* [RECORD EXTRACTS]
━━━━
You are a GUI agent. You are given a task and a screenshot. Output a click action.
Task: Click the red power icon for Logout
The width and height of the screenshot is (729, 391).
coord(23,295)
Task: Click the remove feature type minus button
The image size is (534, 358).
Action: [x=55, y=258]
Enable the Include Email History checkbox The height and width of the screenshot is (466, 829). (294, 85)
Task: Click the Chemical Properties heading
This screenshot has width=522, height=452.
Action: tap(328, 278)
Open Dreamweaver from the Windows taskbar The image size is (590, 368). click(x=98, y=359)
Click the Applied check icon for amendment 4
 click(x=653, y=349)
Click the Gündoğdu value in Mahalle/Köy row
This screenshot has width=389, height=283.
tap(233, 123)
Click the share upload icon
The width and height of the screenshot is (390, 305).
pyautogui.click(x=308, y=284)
━━━━
Write each entry out again, exactly as it reads above.

You are a GUI agent. You are given a task and a screenshot. Output a click action.
Task: Click the red power icon for Logout
The width and height of the screenshot is (729, 391).
coord(23,295)
Task: Click the remove feature type minus button
The image size is (534, 358).
Action: [x=55, y=258]
Enable the Include Email History checkbox The height and width of the screenshot is (466, 829). (294, 85)
Task: Click the Chemical Properties heading
This screenshot has width=522, height=452.
Action: tap(328, 278)
Open Dreamweaver from the Windows taskbar The image size is (590, 368). click(x=98, y=359)
Click the Applied check icon for amendment 4
 click(x=653, y=349)
Click the Gündoğdu value in Mahalle/Köy row
This screenshot has width=389, height=283.
tap(233, 123)
Click the share upload icon
The width and height of the screenshot is (390, 305).
pyautogui.click(x=308, y=284)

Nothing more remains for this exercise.